That's unfair to Peyton Quinn, at the very least.  He's never knocked traditional martial arts, only presented a method of training that incorporates adrenal stress.


----------



## Shotgun Buddha (Aug 7, 2008)

bowser666 said:


> The point i am maknig is that it seems that all RBSD systems today do nothing but knock TMA , and call them useless and archaic. Its all basically branding for them, thats what they want you to think. Thus buy their product etc...... Nowadays there is a big push for RSBD and there are so many of them that are coming out now. In another few years there is going to be so many Mc RSBD's that your head is gonna spin. RSBD would exist with TMA. That is all I am saying. and Like somoene mentioned before it is not what you train it is how you train. One isn't better than the other. It is just IMO that RSBD lack teh system and structure of TMA and those are needed in training. It is part of the journey. RSBD systems make it sound almost like the Matrix. You plug in and within hours you are capable of defending yourself which is a crock.
> 
> 
> You needs years of training to make it a instinctive response and that isn't going to happen in any style in 6 months. RBSD , TMA or not. Why do you think TMA's have been aroudn for so long. RBSD are just a flash in the pan. Sorry if I seem vehement but I obviously am a TMA supporter. Those guys in RBSD are not re-inventing the wheel as much as they think they are.


 
Oh I know what you mean about about the marketing, and to be honest all marketing within martial arts makes me a little nauseous. Im just objecting to the point of TMA being proved effective simply by the passage of time.
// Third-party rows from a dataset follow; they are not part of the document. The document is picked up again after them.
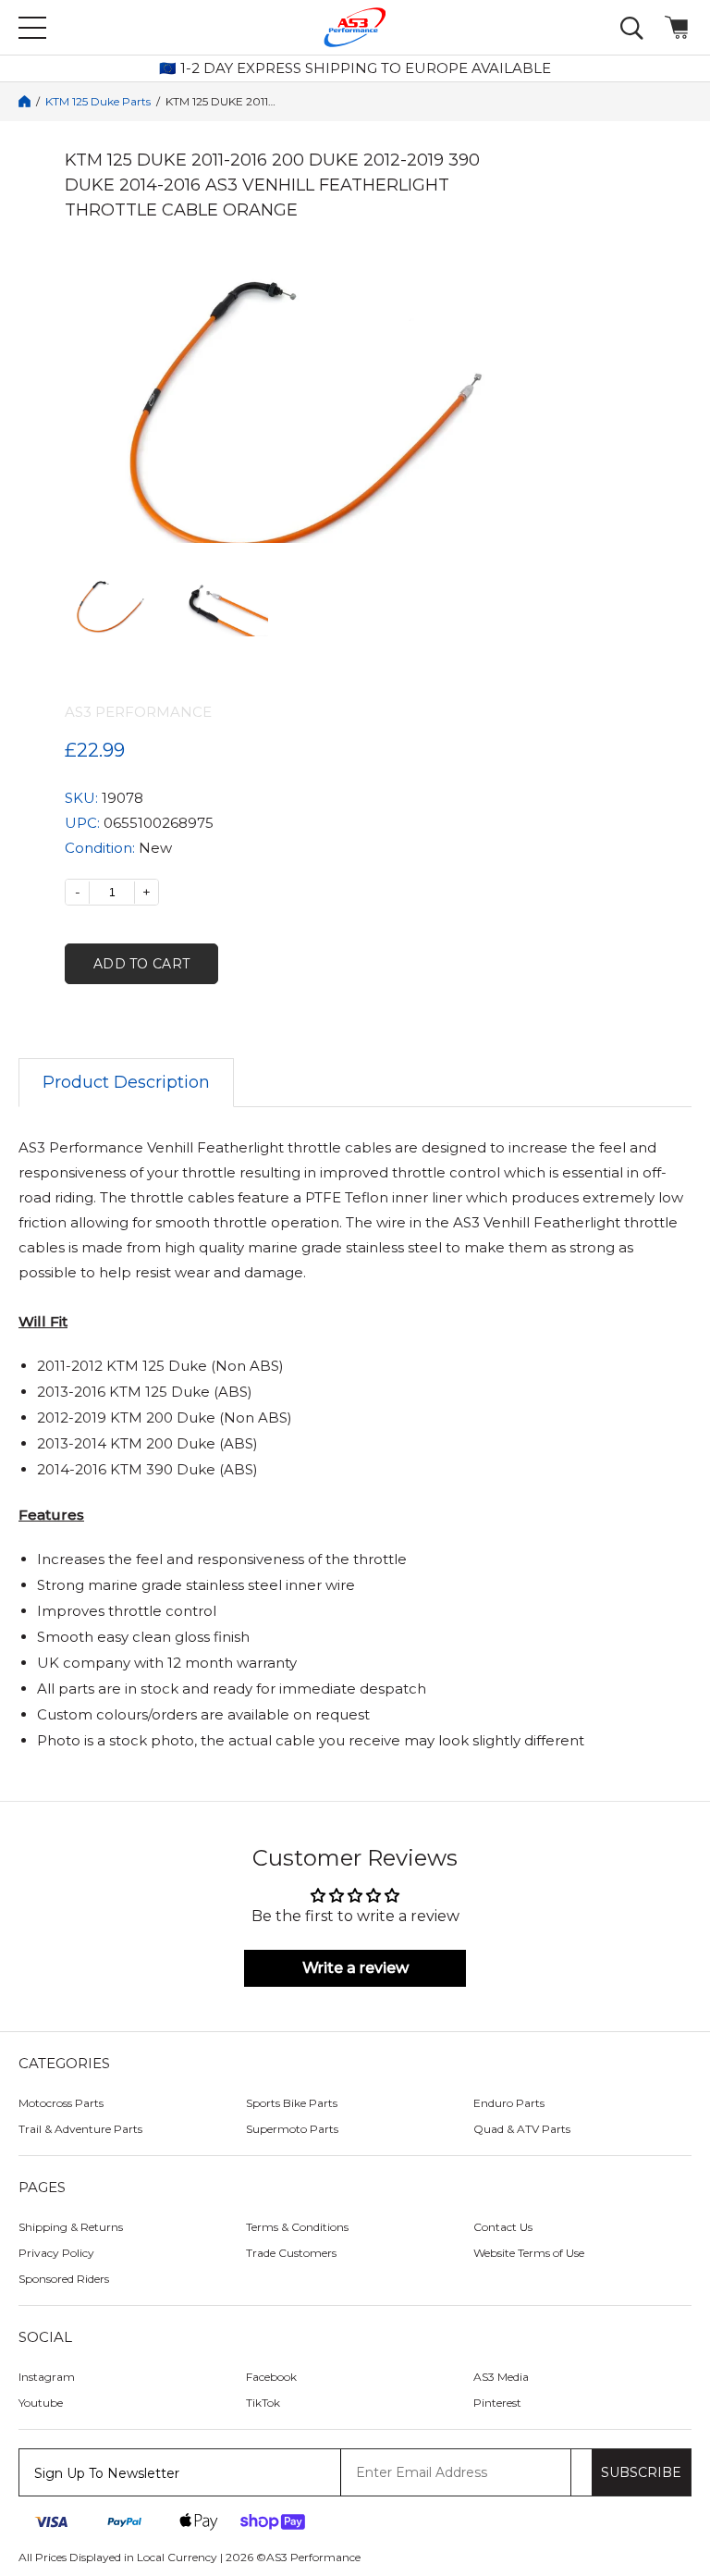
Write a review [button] (355, 1968)
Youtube (40, 2403)
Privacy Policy (56, 2253)
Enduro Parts (509, 2103)
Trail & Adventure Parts (80, 2129)
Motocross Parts (61, 2103)
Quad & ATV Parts (521, 2129)
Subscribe (641, 2472)
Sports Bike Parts (291, 2103)
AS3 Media (501, 2377)
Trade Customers (291, 2253)
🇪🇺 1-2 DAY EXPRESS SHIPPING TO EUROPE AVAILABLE (355, 68)
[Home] (24, 101)
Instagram (46, 2377)
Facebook (271, 2377)
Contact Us (502, 2227)
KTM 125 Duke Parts (98, 101)
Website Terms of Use (528, 2253)
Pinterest (497, 2403)
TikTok (263, 2403)
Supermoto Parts (292, 2129)
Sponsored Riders (63, 2279)
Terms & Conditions (297, 2227)
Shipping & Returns (70, 2227)
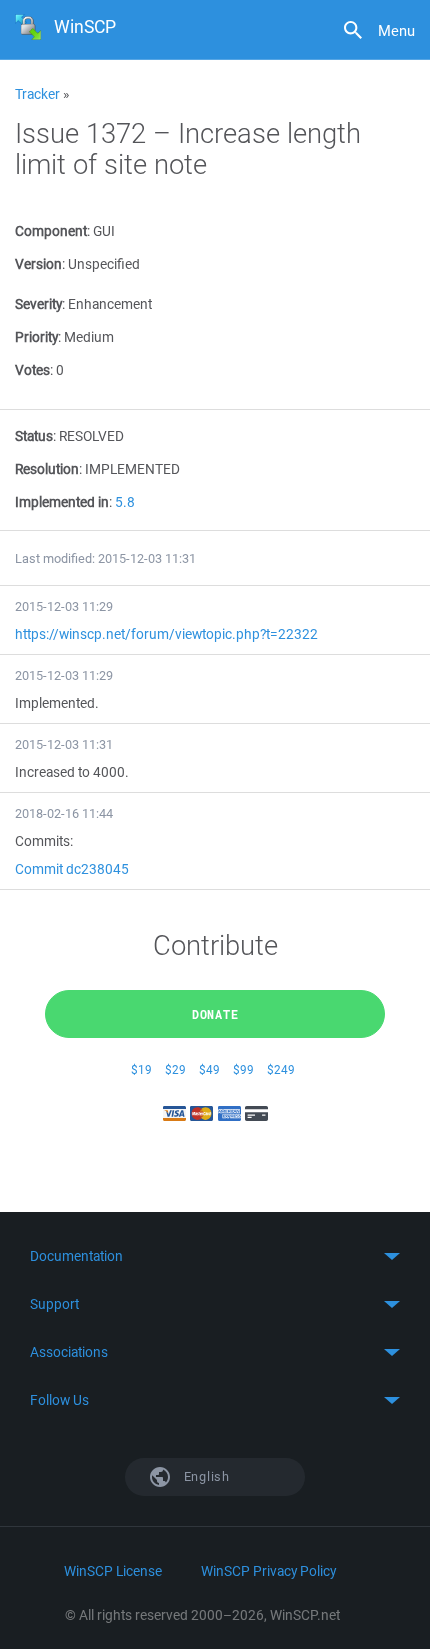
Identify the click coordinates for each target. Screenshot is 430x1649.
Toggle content (215, 1256)
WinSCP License (113, 1571)
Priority (36, 337)
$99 (243, 1069)
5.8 (125, 502)
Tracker (37, 94)
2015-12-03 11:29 (64, 606)
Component (51, 231)
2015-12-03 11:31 (64, 744)
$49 (209, 1069)
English (205, 1476)
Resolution (47, 469)
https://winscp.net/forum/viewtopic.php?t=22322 (166, 634)
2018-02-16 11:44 (64, 813)
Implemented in (62, 502)
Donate (215, 1014)
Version (38, 264)
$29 (175, 1069)
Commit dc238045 (72, 869)
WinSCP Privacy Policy (268, 1571)
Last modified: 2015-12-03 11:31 (105, 558)
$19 (141, 1069)
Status (34, 436)
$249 (281, 1069)
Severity (38, 304)
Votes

I think martial arts require a little bit more pressure testing than that 
And Im aware of quite a few TMA practioners that hold up perfectly fine under pressure testing. Im only objecting to the point regarding TMA effective based on time. I consider it to be a type of marketing as well


----------



## Jenna (Aug 7, 2008)

MJS said:


> The question is right in the title of this thread!:ultracool
> 
> Do you feel that the Reality Based arts teach in a more effective manner than a TMA?  For reference purposes, the RBSD arts would fall into the category of folks like Tony Blauer, Peyton Quinn, Marc "Animal" MacYoung, and arts such as Krav Maga.  Your TMAs are: TKD, Kenpo, Shotokan, etc.
> 
> We have a great mixture of people here on Martial Talk, so I'm hoping we'll get some good debating!


I think any "new system" practitioner who is in any way snobbish or presents a condescending disposition towards the traditional arts is looking at their own defence in too insular a fashion.  The same I might say goes for the TMA practitioners who believe tried-and-tested = infallible..  I think, as in most things, balance is key.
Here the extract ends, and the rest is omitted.